Yesterday morning I revisited the crazy that is signing up for a race on an early Sunday morning, with friends as (awesome! and) crazy as you are, and then freaking out for 48 hours before said race because you are extremely adept at concocting ridiculous scenarios in your head that will never actually happen. (I do this for job interviews, too. It’s the neurosis that keeps on giving!)
“But what if I can’t run like I want to; what if I have to walk the entire race? Or what if I break my leg or something, or I’m too nervous to even start the race, OR the officials think I’m not running fast enough and tell me I should have just signed up for the Shamrock Stride, and what am I doing thinking I can run 3.1 miles anyway?

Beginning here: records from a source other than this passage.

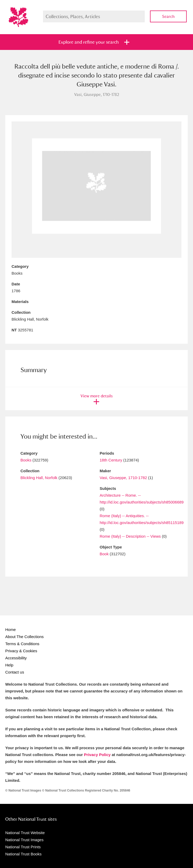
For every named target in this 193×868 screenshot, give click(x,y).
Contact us (15, 672)
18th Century (111, 460)
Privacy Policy (97, 754)
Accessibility (16, 658)
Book (104, 554)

What if they kick me out because I’m not wearing any green? OMG, what if I’m the very last runner across the finish line?”
Yesterday morning Kali and I galloped our way from the start to the finish of the Shamrock Run, and while it quickly became very apparent I need to be fitted for running shoes that don’t make my feet ache and throb and oh hey, fall completely ASLEEP while running, I felt better than I ever have at that distance, and I knew I could finish, and finish strong. I was bummed we couldn’t find Rhi before the start (it was madness down at the waterfront), but it was hard not to grin at the sheer energy bouncing around like the runners who were gearing up to put their feet to pavement on a crisp but clear spring Sunday morning.
It seems a little nuts on paper: paying money to get up way too early on a weekend morning to join throngs of strangers to run a distance you could run without worrying about packet pick-ups, nerves, crowds, parking. But the second I was standing in Waterfront Park, freezing and bouncing and stretching, I remembered why races are exciting, why they sell out year after year. It’s the energy, electric and contagious, bouncing off every single person who made the commitment to show up and participate, radiating to the friends and family members (and complete strangers) who line the route and clap and cheer as people pass by, pushing themselves to reach a finish line that is as much mental as it is physical.
Kali was an amazing running partner, and we laughed at the ridiculously chipper race announcer and his affinity for calling everyone “Leprechauns,” and watched people running in bright green tu-tus and huge hats and even saw a guy jogging while playing a banjo.
I was nervous about the distance and about doing it sans iPod, and about the incline up Broadway around mile two that was admittedly pretty brutal, but once we rounded that corner and started the last leg of the race heading downhill, I had to fight the urge to start laughing, because I was DOING THIS and feeling awesome (despite not really being able to feel my right foot, whoops), and I had forgotten how hard you can push your body and see it respond favorably. I had forgotten how far you can go even when you think you’re not ready.
I know to anyone who runs distance regularly 3.1 miles is a walk in the park.
To this girl it was one of the best things I’ve done with my body for years. And I’m admittedly excited to do it again. You know, when my legs stop screaming obscenities at me.